* TASK BRIEF
A bare number is the expected answer: the count of lines in the records that contain the word "agent".

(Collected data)
□ □ □ □ □

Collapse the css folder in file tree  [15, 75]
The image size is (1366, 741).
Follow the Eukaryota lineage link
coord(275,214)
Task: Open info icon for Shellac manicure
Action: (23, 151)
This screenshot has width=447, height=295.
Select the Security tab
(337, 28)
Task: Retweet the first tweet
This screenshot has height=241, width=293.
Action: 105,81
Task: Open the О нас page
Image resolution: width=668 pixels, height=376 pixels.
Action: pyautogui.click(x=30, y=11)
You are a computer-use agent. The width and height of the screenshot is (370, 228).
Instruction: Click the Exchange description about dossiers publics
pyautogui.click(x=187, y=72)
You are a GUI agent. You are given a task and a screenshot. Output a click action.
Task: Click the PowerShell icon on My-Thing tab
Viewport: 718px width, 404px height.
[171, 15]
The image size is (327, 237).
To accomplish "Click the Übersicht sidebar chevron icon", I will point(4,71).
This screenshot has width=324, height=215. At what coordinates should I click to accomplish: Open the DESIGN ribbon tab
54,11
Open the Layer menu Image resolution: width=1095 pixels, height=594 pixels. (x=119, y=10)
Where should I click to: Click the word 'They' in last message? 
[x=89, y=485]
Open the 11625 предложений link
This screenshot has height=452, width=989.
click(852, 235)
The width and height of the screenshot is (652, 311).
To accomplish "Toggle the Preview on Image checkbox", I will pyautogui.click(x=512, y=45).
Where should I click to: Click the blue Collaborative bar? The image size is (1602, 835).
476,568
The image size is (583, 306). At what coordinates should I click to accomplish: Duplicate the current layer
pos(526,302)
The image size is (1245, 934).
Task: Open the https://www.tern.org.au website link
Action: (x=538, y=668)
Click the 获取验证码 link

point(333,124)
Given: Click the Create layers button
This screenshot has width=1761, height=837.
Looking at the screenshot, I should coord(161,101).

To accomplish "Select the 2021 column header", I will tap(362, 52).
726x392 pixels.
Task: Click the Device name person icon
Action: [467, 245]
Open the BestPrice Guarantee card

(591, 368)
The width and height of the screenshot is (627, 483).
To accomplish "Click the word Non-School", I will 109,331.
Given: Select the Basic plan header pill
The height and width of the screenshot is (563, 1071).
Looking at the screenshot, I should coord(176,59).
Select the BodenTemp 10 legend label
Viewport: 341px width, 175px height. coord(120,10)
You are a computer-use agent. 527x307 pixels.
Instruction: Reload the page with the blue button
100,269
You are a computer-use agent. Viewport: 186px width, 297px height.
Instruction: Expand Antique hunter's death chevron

□ □ □ □ □

* SOLUTION
4